Philip Morris International Inc
Large tobacco companies have been battling a tough economy that has led some consumers to turn to cigarettes from lower-priced rivals. In addition, tax increases, like the 62-cent-a-pack increase in the United States earlier this year, have also pressured volume.
This year has been marked by unprecedented increases in excise taxes on tobacco products, an extremely weak economy and intense competitive activity, said Reynolds Chief Executive Susan Ivey.
Ivey attributed Reynolds' third-quarter performance to improved operating margins, market share gains in some of its cigarette brands, improved volume and market share for its moist snuff tobacco, and growth at its Santa Fe Natural Tobacco Co.
At the company's R.J. Reynolds division, higher prices, lower promotional expenses and productivity gains largely offset the impact of higher pension expenses and an 11 percent decline in cigarette volume.
Reynolds said its Camel and Pall Mall brands increased their market share by 2.1 percentage points in the quarter, bringing their combined market share to 12.7 percent.
PHILIP MORRIS SHIPMENT VOLUME DECLINES
Philip Morris, the world's largest non-state-owned tobacco company, said sales volume was hurt by price increases and economic weakness, particularly in Spain and Ukraine.
Excluding the impact of acquisitions, Philip Morris' cigarette shipment volume fell 4 percent in the quarter.
However, the year-to-date decline is 2.1 percent, which Chief Executive Louis Camilleri said was more in line with the company's expectations for the full year.
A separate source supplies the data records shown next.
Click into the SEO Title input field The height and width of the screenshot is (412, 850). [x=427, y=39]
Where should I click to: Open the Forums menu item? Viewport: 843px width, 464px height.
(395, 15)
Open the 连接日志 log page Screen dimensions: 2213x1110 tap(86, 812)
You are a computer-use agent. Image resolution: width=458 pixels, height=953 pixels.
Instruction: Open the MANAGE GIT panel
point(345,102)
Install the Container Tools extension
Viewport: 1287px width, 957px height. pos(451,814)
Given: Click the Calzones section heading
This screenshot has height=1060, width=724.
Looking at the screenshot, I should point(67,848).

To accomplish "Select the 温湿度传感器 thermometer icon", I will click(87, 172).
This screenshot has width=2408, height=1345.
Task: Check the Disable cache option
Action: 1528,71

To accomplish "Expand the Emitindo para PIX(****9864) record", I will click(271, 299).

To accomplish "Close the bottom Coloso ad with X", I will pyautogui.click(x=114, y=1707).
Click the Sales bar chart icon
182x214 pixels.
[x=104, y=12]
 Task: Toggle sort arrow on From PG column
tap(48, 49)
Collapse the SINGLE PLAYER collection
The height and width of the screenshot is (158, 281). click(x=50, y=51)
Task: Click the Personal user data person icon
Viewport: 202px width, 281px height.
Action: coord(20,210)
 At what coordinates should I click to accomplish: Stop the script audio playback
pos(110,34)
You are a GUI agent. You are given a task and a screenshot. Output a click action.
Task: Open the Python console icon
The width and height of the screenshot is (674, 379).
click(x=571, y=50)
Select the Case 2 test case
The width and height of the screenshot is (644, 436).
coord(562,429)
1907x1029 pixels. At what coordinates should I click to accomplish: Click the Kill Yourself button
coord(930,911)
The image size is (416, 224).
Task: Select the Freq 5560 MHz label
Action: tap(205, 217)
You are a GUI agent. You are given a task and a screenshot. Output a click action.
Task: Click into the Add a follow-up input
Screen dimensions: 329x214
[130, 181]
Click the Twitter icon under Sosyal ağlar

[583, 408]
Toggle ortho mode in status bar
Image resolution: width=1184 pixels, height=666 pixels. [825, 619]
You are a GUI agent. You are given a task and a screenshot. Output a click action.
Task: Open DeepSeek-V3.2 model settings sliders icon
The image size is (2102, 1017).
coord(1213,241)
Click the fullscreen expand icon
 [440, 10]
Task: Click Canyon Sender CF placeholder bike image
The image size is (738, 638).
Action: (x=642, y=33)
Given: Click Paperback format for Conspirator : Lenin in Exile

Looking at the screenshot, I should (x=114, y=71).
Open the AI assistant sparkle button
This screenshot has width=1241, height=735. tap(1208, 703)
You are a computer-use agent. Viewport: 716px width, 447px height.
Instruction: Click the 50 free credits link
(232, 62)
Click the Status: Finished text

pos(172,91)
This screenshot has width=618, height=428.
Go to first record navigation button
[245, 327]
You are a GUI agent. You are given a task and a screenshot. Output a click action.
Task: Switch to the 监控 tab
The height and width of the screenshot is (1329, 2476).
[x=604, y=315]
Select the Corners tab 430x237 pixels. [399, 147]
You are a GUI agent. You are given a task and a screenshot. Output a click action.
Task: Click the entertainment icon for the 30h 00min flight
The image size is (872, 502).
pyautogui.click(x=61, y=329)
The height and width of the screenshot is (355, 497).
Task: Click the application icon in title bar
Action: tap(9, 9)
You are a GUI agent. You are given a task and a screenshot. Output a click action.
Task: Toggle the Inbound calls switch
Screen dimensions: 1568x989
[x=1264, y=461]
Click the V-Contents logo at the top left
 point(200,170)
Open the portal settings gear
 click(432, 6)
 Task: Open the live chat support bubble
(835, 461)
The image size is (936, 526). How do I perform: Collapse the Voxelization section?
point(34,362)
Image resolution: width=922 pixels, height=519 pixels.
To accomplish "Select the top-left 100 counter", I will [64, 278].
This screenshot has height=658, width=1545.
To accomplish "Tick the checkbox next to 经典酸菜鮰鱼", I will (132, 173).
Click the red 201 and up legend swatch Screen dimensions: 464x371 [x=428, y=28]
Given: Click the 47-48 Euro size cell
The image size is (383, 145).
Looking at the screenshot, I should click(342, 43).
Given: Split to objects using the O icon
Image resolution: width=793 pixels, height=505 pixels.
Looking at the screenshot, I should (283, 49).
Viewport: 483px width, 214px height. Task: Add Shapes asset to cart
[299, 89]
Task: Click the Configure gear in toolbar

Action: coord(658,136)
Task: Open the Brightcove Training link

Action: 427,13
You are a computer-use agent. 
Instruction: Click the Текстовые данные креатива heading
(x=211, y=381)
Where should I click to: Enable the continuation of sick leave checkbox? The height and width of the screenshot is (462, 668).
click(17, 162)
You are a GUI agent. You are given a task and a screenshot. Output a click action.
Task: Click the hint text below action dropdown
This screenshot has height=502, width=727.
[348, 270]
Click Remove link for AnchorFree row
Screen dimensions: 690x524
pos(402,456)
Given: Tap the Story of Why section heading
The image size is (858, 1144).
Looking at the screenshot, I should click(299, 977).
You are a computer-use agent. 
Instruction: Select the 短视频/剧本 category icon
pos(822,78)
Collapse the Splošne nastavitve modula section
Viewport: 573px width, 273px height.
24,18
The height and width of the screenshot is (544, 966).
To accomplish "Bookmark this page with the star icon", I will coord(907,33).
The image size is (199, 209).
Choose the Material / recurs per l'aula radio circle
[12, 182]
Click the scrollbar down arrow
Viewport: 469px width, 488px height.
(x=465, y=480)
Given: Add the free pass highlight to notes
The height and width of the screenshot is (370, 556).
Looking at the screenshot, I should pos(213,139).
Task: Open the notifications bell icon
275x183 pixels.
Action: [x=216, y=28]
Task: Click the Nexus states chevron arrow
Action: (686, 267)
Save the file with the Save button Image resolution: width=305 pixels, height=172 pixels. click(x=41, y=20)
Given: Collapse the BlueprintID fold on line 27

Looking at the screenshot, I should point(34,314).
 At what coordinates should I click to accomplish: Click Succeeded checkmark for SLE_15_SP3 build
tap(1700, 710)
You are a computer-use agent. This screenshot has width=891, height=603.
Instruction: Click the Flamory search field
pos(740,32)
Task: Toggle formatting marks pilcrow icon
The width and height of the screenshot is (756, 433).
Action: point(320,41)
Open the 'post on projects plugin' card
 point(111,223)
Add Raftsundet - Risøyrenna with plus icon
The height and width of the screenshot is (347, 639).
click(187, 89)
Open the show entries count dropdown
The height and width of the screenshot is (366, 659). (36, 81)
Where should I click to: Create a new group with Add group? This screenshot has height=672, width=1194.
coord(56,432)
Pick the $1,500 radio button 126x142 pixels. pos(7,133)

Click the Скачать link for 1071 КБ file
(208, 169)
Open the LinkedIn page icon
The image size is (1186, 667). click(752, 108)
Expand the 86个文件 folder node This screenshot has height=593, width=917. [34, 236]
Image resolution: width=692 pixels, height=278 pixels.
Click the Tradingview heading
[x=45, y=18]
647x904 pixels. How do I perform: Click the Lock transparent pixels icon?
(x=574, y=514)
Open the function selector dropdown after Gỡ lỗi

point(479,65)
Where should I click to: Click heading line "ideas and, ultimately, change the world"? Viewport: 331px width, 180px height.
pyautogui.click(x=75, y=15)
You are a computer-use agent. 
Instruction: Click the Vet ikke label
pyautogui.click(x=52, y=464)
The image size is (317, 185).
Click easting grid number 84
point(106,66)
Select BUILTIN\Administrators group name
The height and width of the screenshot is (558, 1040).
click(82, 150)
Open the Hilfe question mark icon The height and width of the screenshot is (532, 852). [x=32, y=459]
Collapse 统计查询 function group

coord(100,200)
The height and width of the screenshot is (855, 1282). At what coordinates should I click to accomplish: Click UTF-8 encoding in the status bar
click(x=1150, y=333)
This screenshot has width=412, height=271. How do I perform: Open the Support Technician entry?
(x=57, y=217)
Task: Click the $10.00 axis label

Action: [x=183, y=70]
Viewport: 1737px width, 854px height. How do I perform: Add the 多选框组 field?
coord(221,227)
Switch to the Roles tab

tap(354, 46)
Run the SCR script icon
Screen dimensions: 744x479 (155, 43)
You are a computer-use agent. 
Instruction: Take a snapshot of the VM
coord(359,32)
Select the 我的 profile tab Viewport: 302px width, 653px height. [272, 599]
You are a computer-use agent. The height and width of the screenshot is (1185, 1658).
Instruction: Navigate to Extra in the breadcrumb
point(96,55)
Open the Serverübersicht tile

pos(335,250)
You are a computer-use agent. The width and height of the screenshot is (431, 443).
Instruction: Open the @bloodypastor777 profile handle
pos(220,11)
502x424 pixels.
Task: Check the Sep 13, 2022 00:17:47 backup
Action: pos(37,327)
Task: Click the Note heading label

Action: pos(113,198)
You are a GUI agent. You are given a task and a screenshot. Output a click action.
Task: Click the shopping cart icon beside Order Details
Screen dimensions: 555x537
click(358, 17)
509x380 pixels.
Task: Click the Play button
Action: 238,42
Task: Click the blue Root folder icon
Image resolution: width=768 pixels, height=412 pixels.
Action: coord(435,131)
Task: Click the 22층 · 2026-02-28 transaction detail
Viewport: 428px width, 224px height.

Philip Morris reported third-quarter profit of $1.80 billion, or 93 cents a share, down from $2.08 billion, or $1.01 a share, a year earlier. Analysts on average were expecting 91 cents a share, according to Thomson Reuters I/B/E/S.
Net revenue excluding excise taxes was $6.59 billion, roughly in line with analysts' average estimate.
Reynolds, which makes Camel cigarettes and Grizzly smokeless tobacco, said profit was $362 million, or $1.24 per share, in the quarter, compared with $377 million, or $1.29 per share, a year earlier.
Analysts on average forecast $1.17 per share, according to Thomson Reuters I/B/E/S.
Net sales fell about 5 percent to $2.15 billion.
For the year, Reynolds forecast earnings of $4.60 to $4.70 per share. In July, its forecast was $4.40 to $4.60 per share. Analysts on average were expecting $4.59 per share.
Philip Morris also raised its outlook, saying it expected to earn $3.20 to $3.25 per share in 2009, up from an earlier forecast of $3.10 to $3.20.
Philip Morris' forecast includes a 4 cent-per-share special charge and a 52 cent-per-share hit from foreign exchange. The company only sells outside the United States, and the stronger dollar has reduced the value of international sales.
Analysts on average were expecting $3.24 per share for the year, according to Thomson Reuters I/B/E/S.
Shares of both companies were flat in premarket trade.